Kariobangi South Primary School: Parents complain over payment of outlawed fees
| Sep 18th 2017 | 2 min read
The parents of a Nairobi school are up in arms over what they termed illegal charges, including examination fees.
The management of Kariobangi South Primary School has been accused of charging Sh800 examination fees, contrary to Ministry of Education regulations. They say the institution also demands tuition fees and money for computer lessons from the pupils. They say children are sent home when they fail to pay the charges.
One parent (whose name we will no reveal to protect his children) says his two children have been sent home on many occasions for tuition fees. Last week, the children were sent home for not paying Kenya Certificate of Primary Education examination fees and tuition charges.

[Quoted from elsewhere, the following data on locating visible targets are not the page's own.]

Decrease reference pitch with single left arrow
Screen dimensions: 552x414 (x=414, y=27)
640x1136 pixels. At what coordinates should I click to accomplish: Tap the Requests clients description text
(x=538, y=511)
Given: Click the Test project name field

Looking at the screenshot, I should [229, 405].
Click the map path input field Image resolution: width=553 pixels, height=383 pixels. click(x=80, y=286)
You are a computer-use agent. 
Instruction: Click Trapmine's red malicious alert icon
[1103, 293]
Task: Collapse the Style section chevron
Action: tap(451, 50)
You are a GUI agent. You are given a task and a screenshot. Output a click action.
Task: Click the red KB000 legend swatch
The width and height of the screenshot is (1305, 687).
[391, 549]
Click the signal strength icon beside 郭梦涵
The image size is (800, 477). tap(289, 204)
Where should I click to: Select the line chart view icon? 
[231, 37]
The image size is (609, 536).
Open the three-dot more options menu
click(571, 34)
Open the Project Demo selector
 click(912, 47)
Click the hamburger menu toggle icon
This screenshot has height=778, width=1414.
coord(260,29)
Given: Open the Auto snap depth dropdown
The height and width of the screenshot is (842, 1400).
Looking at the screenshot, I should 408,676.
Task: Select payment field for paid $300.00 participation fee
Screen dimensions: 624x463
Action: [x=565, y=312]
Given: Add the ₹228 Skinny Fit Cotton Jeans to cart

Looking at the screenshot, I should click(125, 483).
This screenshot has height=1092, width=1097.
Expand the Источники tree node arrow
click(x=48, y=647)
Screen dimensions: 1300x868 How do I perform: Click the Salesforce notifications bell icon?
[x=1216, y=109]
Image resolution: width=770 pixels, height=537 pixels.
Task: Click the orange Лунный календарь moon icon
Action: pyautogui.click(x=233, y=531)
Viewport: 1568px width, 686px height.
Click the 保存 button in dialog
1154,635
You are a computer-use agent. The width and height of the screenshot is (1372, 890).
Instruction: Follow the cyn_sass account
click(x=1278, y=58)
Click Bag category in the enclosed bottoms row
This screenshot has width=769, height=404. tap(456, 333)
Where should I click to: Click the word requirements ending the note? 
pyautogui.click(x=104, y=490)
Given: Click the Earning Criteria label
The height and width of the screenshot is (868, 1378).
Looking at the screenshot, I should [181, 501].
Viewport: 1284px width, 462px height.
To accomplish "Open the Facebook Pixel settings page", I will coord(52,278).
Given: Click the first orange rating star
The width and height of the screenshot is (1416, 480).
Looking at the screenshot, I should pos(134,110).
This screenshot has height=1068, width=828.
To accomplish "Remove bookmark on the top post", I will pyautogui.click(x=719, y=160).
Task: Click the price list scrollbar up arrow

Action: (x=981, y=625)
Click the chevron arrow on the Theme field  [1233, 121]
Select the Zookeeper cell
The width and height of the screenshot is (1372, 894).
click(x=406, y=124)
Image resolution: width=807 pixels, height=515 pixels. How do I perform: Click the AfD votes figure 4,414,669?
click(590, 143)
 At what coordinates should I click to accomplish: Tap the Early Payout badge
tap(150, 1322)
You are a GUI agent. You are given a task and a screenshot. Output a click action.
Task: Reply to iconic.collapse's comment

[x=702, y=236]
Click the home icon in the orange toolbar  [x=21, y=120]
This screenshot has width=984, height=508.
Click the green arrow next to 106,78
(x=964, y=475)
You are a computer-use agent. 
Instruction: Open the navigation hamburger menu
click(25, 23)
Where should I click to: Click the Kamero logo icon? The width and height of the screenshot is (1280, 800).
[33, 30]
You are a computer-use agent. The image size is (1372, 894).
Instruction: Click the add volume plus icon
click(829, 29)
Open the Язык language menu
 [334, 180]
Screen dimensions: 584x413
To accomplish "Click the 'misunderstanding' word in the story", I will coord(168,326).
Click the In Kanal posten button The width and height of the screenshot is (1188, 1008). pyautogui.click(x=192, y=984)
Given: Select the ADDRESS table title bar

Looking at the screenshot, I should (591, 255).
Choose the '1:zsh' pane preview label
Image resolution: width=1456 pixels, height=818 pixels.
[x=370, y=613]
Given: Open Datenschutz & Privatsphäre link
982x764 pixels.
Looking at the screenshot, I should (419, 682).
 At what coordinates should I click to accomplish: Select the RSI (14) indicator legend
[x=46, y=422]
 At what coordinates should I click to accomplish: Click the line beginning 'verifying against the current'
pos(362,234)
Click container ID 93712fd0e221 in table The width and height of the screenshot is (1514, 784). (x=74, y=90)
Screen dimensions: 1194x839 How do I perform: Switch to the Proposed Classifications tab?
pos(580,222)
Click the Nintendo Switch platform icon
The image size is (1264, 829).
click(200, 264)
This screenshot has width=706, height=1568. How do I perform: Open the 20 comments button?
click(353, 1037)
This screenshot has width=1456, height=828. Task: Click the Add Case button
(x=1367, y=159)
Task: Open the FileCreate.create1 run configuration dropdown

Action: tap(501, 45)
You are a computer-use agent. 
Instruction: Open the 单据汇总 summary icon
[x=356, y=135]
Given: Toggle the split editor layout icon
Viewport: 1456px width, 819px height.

He adds that when he went to the school to complain, he realised that many other parents had raised similar concerns on the issue.
“My children have been at home for some time now. They were sent home because they haven’t paid Sh800 each for the KCPE examinations,” he said.
The deputy head teacher, who only identified himself as Mr Mutungi, denied the allegations, saying pupils only pay Sh200 a term for continuous assessment tests and the school’s feeding programme.
The parent says he is aware that pupils should not be charged examination fees and accused the school administration of trying to exploit parents who are ignorant of the regulation.
“We know the school offers remedial classes because children who do not attend and those that have not paid leave school at 3pm while those who go for the classes leave at 6pm,” he says.
One of the Standard Eight pupils said they are told to pay Sh700 every month for tuition and pupils are sent home almost every day for failing to pay.
“Pupils are always sent away in the morning, at 8am, and only come back after paying,” she says.
The parent adds that he paid Sh7,950 for his two children to be admitted to the school. He claims that he was also asked to pay money for the school feeding programme for two even though one of his sons does not eat the food the school offers.
“I have a son who does not eat githeri but they insist that I have to pay for him,” he says.
He said he has forwarded several complaints to the Ministry of Education and tried to contact the Education Cabinet secretary, Fred Matiang'i, to no avail.